Assigned task:
All lines from the one with "Task: Click the Naam input field" onward, through the last line of the records below, are to be retyped word for word.

(Stored records)
==========

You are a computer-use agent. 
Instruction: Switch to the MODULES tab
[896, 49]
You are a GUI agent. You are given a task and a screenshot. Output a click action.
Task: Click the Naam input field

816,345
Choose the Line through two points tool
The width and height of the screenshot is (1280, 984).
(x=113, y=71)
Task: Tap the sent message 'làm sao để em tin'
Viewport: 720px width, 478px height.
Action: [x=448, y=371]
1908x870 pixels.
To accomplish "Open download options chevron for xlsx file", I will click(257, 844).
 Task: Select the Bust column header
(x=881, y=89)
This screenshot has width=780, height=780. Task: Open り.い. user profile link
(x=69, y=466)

==========

Answer to this exercise:
Task: Click the Naam input field

816,345
Choose the Line through two points tool
The width and height of the screenshot is (1280, 984).
(x=113, y=71)
Task: Tap the sent message 'làm sao để em tin'
Viewport: 720px width, 478px height.
Action: [x=448, y=371]
1908x870 pixels.
To accomplish "Open download options chevron for xlsx file", I will click(257, 844).
 Task: Select the Bust column header
(x=881, y=89)
This screenshot has width=780, height=780. Task: Open り.い. user profile link
(x=69, y=466)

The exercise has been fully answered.